WHAT IS REQUIRED: Only an exact repeat of the listing, without its images, counts as the answer.

━━━━━━━━

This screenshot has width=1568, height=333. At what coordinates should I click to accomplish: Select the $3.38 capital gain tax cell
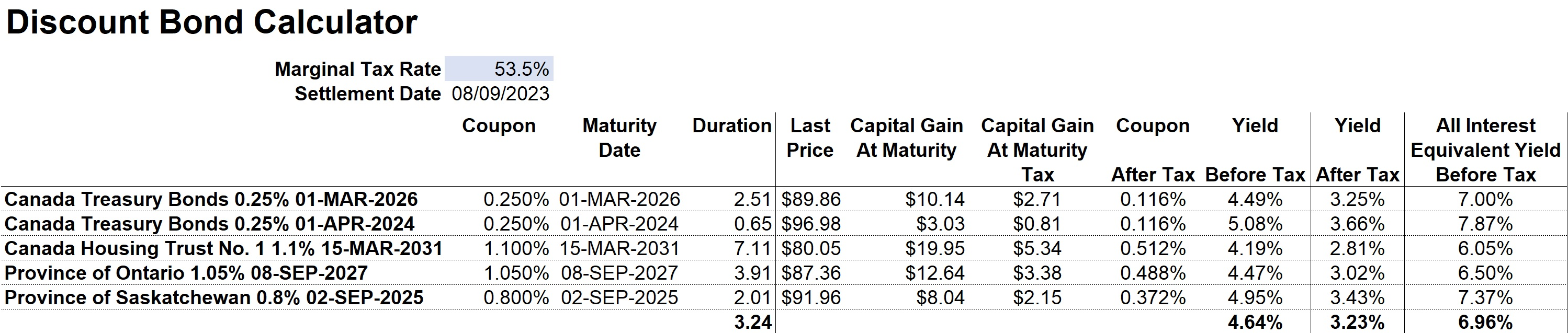tap(1037, 273)
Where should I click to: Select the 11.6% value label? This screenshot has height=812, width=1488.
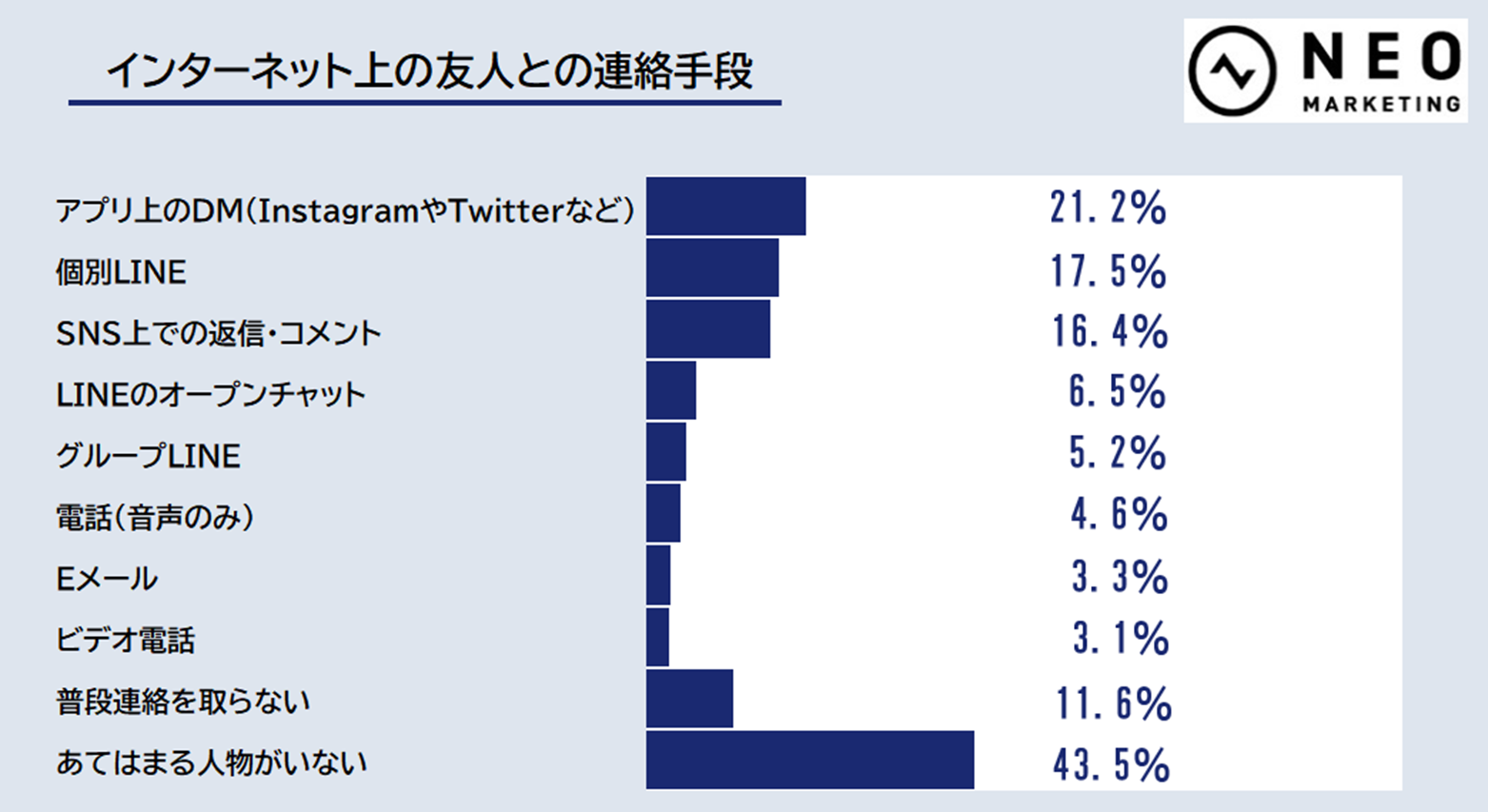1113,704
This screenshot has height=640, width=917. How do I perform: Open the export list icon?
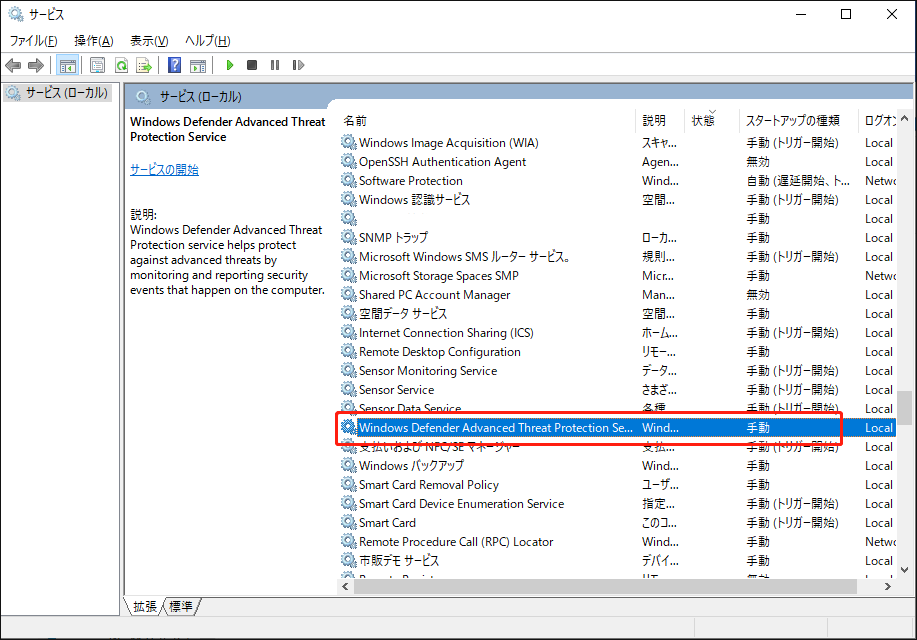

━━━━━━━━

EXERCISE RESULT:
This screenshot has width=1568, height=333. At what coordinates should I click to accomplish: Select the $3.38 capital gain tax cell
tap(1037, 273)
Where should I click to: Select the 11.6% value label? This screenshot has height=812, width=1488.
1113,704
This screenshot has height=640, width=917. How do I perform: Open the export list icon?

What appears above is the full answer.